So let's look at the justification for the original rule, which is well-intentioned. There are two basic reasons for it:

  1. This heads off any unintentional combos that would be allowed by casting two spells in one turn, particularly as expansions add more spells and more combo potential. Cantrips aren't problematic to double up on; they're really simple and most of them closely resemble each other (just simple damage).
  2. More importantly, this is an anti-nova measure - it prevents players from burning thru more than one spell slot per turn, keeping their damage output more consistent with other players and slowing down the rate that they run out of steam. This was a major problem with casters in 3e, and the 5e devs addressed the issue with many complementary approaches such as this.

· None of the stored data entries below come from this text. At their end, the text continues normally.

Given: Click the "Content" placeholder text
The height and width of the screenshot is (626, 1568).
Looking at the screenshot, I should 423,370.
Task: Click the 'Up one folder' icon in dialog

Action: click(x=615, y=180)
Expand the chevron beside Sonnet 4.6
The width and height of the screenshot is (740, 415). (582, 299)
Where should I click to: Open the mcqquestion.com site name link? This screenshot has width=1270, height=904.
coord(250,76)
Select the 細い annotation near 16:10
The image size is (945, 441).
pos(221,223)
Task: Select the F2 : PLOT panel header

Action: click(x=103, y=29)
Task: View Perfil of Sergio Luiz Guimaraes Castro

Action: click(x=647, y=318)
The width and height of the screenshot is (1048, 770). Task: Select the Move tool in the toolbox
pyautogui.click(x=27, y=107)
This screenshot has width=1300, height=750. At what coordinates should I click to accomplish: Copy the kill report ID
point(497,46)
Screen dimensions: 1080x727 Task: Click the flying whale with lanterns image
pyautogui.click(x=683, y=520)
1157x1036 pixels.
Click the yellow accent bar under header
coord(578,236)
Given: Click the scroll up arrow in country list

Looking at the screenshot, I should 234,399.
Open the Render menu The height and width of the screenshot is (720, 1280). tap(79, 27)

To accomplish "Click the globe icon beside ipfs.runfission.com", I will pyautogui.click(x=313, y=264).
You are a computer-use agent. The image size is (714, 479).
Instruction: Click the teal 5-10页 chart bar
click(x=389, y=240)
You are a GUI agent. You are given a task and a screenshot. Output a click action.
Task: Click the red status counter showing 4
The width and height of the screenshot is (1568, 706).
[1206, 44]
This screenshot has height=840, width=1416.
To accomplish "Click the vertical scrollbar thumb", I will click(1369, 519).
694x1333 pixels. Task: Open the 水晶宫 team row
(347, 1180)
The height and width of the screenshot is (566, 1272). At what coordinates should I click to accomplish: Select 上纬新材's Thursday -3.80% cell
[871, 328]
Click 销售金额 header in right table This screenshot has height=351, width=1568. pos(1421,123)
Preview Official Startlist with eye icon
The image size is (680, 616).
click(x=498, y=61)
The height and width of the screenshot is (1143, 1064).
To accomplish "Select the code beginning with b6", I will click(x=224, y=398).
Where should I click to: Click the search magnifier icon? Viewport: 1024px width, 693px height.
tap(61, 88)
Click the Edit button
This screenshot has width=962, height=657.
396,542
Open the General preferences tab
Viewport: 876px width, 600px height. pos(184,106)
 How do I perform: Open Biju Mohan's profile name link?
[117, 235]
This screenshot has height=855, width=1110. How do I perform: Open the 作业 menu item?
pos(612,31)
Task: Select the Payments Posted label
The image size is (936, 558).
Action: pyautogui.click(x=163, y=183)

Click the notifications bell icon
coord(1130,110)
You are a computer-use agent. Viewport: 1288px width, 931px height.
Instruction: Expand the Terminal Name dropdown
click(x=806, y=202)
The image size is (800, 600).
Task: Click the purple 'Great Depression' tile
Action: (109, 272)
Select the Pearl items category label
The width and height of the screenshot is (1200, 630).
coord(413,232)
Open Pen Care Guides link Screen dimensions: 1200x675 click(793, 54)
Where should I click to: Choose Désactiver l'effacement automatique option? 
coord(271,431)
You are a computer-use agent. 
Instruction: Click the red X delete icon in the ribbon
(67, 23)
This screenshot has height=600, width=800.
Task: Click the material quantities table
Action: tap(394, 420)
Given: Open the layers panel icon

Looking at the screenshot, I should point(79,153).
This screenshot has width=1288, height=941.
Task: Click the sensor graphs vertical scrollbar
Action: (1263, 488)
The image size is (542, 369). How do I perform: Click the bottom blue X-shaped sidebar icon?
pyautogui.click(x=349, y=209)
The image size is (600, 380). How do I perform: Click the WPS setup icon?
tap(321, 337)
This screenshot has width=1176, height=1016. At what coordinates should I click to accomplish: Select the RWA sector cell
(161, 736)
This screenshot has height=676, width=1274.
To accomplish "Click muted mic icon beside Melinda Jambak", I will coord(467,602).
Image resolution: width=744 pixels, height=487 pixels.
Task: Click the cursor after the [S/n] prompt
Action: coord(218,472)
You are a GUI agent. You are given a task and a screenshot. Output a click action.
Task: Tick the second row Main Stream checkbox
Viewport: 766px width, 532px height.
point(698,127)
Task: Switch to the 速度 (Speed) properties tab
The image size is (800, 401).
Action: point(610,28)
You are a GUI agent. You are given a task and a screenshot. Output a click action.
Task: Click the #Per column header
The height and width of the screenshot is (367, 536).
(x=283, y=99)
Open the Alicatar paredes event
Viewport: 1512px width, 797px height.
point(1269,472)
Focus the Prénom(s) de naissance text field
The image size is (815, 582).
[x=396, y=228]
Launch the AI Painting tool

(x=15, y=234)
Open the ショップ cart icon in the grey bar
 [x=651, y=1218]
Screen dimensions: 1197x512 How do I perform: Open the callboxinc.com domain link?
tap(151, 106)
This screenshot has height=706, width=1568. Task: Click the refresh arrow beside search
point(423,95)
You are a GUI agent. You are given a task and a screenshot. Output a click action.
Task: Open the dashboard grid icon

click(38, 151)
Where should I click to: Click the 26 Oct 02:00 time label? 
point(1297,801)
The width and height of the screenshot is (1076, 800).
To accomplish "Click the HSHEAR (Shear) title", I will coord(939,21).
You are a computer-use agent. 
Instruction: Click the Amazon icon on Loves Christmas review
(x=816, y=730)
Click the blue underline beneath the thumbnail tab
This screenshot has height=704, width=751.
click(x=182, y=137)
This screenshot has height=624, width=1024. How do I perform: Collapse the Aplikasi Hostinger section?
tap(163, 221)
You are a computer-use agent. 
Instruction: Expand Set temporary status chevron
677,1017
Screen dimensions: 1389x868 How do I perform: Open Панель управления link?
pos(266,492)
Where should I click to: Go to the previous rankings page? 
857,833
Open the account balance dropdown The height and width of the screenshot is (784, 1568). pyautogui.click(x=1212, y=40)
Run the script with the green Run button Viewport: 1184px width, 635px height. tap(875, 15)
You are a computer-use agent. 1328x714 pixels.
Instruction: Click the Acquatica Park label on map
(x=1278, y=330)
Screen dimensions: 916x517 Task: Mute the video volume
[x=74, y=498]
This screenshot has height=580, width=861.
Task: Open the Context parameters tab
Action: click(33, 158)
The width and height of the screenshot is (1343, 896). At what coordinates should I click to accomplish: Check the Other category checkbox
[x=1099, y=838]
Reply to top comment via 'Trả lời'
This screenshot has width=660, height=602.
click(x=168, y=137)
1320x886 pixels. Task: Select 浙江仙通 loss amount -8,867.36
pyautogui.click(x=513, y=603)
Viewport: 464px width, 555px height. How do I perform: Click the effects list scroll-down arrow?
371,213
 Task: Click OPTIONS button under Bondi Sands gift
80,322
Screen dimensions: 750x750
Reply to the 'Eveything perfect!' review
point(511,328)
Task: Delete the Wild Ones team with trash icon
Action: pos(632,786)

Maintaining these intents while removing the ambiguity, and keeping the rule as a whole as simple as possible, is really easy:

A character can only cast one non-cantrip spell during their turn, no matter what actions they have available to them. They can combine that spell with any number of cantrips that they have the actions for. This does not restrict spells cast not during your turn, such as a Hellish Rebuke cast as a reaction.

Boom, done. This is even a simpler way to state just the original rule, making it clearer that there aren't any ordering restrictions, and implying the intent behind the rule.

(Possible complication: this shuts down the possibility of a special ability that explicitly allows casting two spells in one turn. Such abilities, if they exist, can call themselves out as a special exception; or the rule can explicitly say "unless otherwise specified".)

This does shut down the "fireball, action surge, fireball" turn that was previously allowed by the rules/sage. If that is desired, then there's a somewhat more complex way of phrasing things that still allows it:

Within a single turn, a character can cast a non-cantrip spell with their normal action, or cast a non-cantrip spell with their bonus action, but not both. If they obtain additional actions by any means, such as the Fighter's Action Surge, there are no restrictions on using that action for casting.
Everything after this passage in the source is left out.